4. Trade agreements are interpreted by international panels which are not guided by or subject to U.S. law. Several provisions of the Agreement are ambiguous, including the definitions of the kinds of agencies covered, technical specifications, and independent review. The Government Procurement section (see above), for example, requires countries to prove that technical specifications on which they base their decisions do not have the “purpose or effect of creating unnecessary obstacles to trade.” Countries involved in trade disputes have frequently been surprised at the types of technical standards that trade dispute panels find acceptable. Government agencies that appeal these provisions in the event of a challenge, including by asserting that they are exempt, have no guarantee of prevailing.
5. The FTA is intended to lead to higher drug prices in Australia. It is not clear that this will be likely to lower drug prices in the US.
The Agreement applies the same requirements for transparency and independent review, described above, to Australia’s Pharmaceutical Benefits Scheme, including consulting with applicants (which would include pharmaceutical companies), and providing independent avenues for appealing decisions about listing and pricing drugs. It also establishes a Medicines Working Group, intended to “promote discussion and mutual understanding of issues relating to this Annex (except those issues covered in paragraph 4, including the importance of pharmaceutical research and development to continued improvement of healthcare outcomes,)” consisting of “officials of federal government agencies responsible for federal healthcare programs and other appropriate federal government officials.”
Several U.S. policymakers have stated that it is the explicit intention for this Agreement to raise drug prices in Australia. A recent submission to the Australian Senate Select Committee on the US-Australia Free Trade Agreement presented concerns that these provisions will indeed raise drug prices there. Relevant sections of this report are reproduced below in Attachment #3.
Assuring the development of beneficial new drugs, and making them available at an affordable price, are essential concerns. In the U.S., these concerns have led to substantial public contributions, in funding and other resources, for research and development, and to patent laws that protect products from competition for 20 years to allow drug companies to recoup their investments. Nevertheless, innovation increasingly focuses on copycat drugs of uncertain therapeutic value, while treatments for important health conditions are not explored.
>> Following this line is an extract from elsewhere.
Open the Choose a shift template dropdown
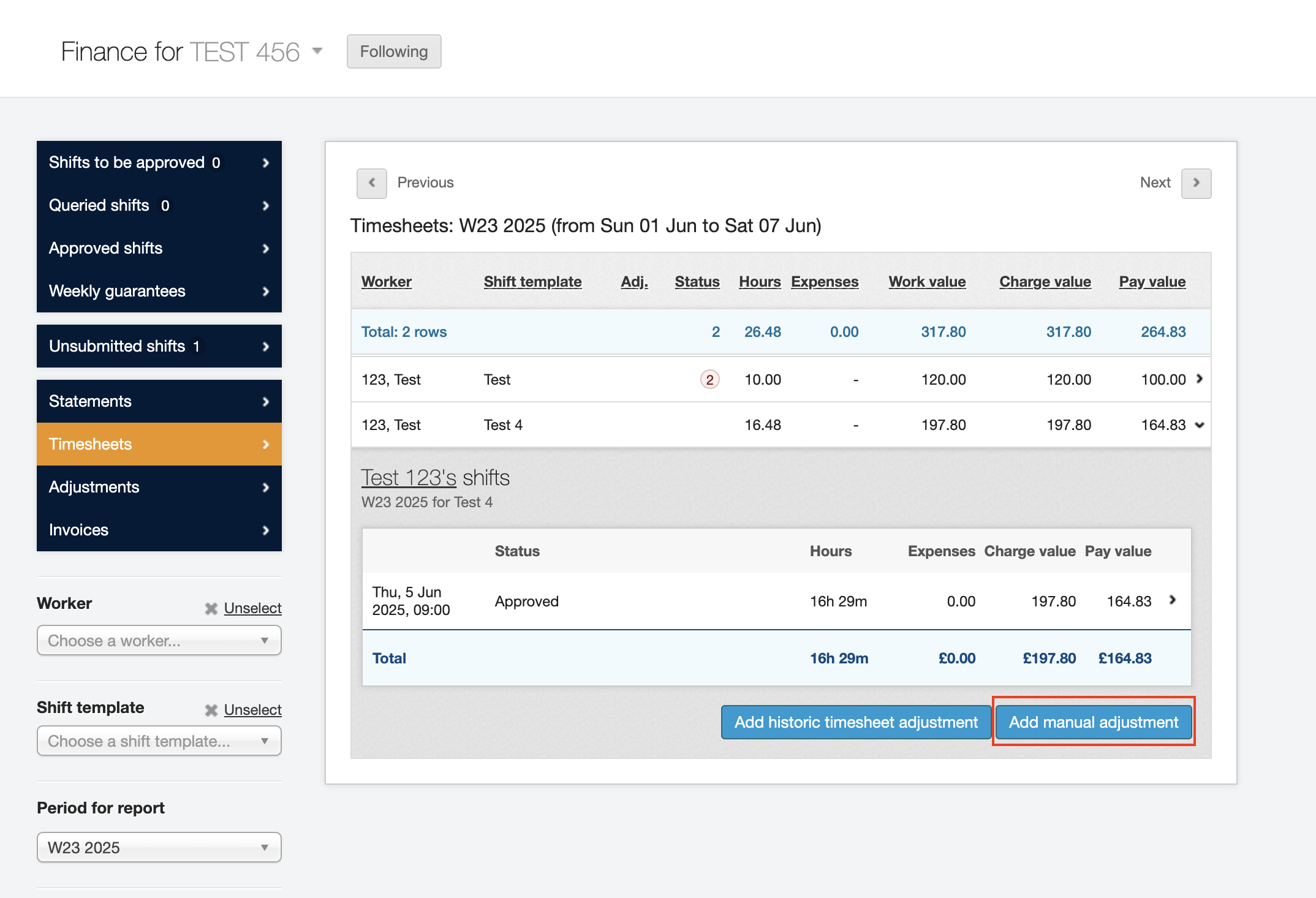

Prices are unaffordable for many. It is among the most profitable industries in the U.S., earning a 19% return on revenue, or $72.6 billion in profits in 2002. It is unclear how higher profit levels could lead the industry to offer more affordable prices in the U.S. The industry has no track record of voluntarily reducing prices, without competition following expiration of patents, and is obliged to respond to shareholder expectations for the highest possible profits. The current complex business model for the U.S. pharmaceutical industry appears to be at a crossroads, one that will not likely be successfully navigated or credibly addressed by undermining price control systems abroad.
SUMMARY
The U.S.-Australia Free Trade Agreement contains a number of provisions related to pharmaceutical products that are likely to interfere with current efforts to achieve or maintain affordable prescription drug prices in the U.S. and in Australia. The Agreement preempts important rights of governments. Resolving international concerns about drug prices and availability will involve careful consideration of complex issues by a range of stakeholders. To the extent that these issues can be usefully addressed in trade agreements, multilateral settings are likely to be more productive than bilateral agreements. The provisions noted should be reconsidered, and should not serve as a precedent for future agreements.